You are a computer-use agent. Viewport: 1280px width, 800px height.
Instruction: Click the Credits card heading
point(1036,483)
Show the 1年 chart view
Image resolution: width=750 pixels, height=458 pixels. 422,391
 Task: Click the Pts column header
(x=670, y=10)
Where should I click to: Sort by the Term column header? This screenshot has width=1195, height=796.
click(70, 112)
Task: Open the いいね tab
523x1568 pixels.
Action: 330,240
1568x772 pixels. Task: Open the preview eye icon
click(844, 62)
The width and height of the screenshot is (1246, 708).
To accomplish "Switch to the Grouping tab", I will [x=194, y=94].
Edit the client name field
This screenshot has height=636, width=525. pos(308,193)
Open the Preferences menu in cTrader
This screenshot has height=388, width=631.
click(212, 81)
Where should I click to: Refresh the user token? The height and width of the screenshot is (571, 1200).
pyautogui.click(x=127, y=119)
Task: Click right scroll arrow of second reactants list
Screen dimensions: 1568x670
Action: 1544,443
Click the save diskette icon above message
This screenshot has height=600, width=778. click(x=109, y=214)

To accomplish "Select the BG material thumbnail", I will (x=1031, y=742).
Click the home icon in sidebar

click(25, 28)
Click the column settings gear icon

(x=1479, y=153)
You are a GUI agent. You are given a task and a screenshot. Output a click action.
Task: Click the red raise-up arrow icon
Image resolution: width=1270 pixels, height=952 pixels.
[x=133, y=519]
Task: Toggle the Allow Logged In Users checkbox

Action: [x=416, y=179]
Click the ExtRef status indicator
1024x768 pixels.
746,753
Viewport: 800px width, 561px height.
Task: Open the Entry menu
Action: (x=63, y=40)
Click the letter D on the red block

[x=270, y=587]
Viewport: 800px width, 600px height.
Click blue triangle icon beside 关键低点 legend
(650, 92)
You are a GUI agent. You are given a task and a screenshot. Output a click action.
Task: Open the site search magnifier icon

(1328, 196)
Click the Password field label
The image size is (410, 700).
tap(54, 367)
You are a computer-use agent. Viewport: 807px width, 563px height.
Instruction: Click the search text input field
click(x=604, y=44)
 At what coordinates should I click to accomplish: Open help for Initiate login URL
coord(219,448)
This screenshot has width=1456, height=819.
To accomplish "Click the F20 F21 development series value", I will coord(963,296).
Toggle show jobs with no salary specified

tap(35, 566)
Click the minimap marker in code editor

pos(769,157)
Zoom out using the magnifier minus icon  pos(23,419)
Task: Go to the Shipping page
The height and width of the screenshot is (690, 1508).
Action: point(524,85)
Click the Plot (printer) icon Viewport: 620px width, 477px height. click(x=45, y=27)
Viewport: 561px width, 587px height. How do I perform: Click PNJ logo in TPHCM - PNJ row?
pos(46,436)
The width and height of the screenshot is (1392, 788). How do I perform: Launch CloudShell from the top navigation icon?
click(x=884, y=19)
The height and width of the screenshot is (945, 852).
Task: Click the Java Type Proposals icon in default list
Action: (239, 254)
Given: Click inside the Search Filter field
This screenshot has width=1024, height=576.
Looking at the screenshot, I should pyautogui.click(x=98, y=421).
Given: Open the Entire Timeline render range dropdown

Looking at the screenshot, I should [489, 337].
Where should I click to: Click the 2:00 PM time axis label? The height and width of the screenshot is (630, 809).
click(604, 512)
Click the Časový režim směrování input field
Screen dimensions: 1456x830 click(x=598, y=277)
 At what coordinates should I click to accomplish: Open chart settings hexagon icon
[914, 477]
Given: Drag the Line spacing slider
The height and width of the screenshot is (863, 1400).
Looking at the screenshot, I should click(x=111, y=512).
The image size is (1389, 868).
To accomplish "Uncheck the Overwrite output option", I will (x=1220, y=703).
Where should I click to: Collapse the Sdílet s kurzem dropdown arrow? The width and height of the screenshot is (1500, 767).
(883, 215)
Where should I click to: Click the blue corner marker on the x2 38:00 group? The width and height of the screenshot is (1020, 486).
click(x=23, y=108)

• TASK DESCRIPTION:
All lines with the word "agent" should be copied from the material above.

• RESULT OF THE EXERCISE:
You are a computer-use agent. Viewport: 1280px width, 800px height.
You are a GUI agent. You are given a task and a screenshot. Output a click action.
You are a GUI agent. You are given a task and a screenshot. Output a click action.
You are a computer-use agent. Viewport: 807px width, 563px height.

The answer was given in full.